Source excerpt:
On 09 Jan 2007 16:54:03 +0600, Egor Pasko <[EMAIL PROTECTED]> wrote:

On the 0x258 day of Apache Harmony Weldon Washburn wrote:
> It looks like multiple interesting design topics.  My comments inlined
> below.
>
[..snip..]
>
> > Hi, I found write barrier in DRLVM can't catch all reference fields
> > updates, and the problem is identified to be caused by new jit opts
> > that do not observe the write barrier invariant for fields updates.
> > For example, JIT may generate code to copy consecutive fields of an
> > object without invoking write barrier. In order to revive the write
> > barrier functionality while not sacrificing the opt performance,
>
> Yes.  But first how much performance is  being sacrificed?  .2%?  8%??

JIT magic arraycopy gives up to 30% boost on a microbenchmark (see
HARMONY-2247). I did not measure boosts on specific benchmarks, but I
think users would expect System.arraycopy() to be pretty faster than
manual array copying. We should care about performance numbers as
such.


Let me re-phrase the question.  Arraycopy performance is important and
deserves the special case treatment it has always gotten.  Setting aside
arraycopy, how much performance gain can be expected by optimizing
consecutive writes to fields of an object for the benchmarks we care about?
What about simply marking the consecutive writes regions as
"Uninterruptible"?  This would eliminate yet another API between the GC and
JIT.  I think this is basically the same as Robin's suggestion.

Regarding arraycopy, is there a problem with making the entire arraycopy
loop "Uninterruptible"?  This will impact GC latency but is the impact a big
deal for workloads we care about?  If it is, why not have the compiler
unroll the loop a bunch and put WBs every, say, 10th write.  The body of 10
writes would be Uninterruptible.

> I'd
> > suggest to introduce an object remember write barrier which will be
> > invoked after the object is copied. So the JIT doesn't need to insert
> > barrier for each field store.

Data supplied:
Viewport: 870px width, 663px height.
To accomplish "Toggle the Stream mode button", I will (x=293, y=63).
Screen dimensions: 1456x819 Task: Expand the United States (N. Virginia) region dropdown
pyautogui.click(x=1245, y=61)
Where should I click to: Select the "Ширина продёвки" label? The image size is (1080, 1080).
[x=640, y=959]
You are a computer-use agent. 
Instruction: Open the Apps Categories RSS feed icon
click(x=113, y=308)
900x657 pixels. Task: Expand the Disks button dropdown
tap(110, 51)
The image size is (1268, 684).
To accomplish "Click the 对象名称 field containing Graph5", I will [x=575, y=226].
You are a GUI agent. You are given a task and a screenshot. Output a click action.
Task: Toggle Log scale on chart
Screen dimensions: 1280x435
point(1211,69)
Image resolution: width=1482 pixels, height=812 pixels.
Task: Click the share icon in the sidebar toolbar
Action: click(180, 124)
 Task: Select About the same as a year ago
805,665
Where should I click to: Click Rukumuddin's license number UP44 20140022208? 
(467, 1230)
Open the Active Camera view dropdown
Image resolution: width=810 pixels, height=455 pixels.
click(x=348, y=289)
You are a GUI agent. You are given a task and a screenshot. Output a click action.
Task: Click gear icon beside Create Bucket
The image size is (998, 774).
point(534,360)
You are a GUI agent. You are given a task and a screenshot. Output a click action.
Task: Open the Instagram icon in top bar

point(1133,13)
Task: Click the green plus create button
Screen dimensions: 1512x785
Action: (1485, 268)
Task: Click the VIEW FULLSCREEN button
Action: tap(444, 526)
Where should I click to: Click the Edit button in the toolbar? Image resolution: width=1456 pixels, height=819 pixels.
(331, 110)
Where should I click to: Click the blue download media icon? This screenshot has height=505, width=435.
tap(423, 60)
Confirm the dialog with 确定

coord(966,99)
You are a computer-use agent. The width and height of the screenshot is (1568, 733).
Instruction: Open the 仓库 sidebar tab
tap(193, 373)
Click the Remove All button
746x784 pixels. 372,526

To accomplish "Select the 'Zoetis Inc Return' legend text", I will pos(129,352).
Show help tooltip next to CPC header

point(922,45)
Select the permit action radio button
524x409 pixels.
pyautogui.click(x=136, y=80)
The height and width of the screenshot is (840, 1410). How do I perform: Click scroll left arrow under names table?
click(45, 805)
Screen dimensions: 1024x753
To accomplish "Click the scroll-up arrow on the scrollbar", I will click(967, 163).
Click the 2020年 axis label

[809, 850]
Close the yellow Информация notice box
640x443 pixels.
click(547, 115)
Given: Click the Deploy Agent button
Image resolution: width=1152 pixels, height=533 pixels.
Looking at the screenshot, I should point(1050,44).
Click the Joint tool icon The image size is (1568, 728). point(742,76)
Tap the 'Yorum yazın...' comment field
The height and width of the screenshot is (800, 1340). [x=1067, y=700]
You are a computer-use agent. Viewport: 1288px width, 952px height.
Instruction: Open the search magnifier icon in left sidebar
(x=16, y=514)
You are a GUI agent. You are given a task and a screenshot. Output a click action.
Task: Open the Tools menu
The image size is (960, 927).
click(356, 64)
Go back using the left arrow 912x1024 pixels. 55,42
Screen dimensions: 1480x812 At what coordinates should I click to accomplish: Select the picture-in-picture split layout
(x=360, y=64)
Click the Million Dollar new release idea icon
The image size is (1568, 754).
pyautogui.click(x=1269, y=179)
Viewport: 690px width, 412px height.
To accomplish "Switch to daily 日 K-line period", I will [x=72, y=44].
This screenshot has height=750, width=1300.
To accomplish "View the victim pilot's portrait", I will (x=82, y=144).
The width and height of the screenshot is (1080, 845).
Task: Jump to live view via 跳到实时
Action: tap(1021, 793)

Given problem:
List every percentage figure that appears in the write-barrier email.

The solution:
.2%, 8%, 30%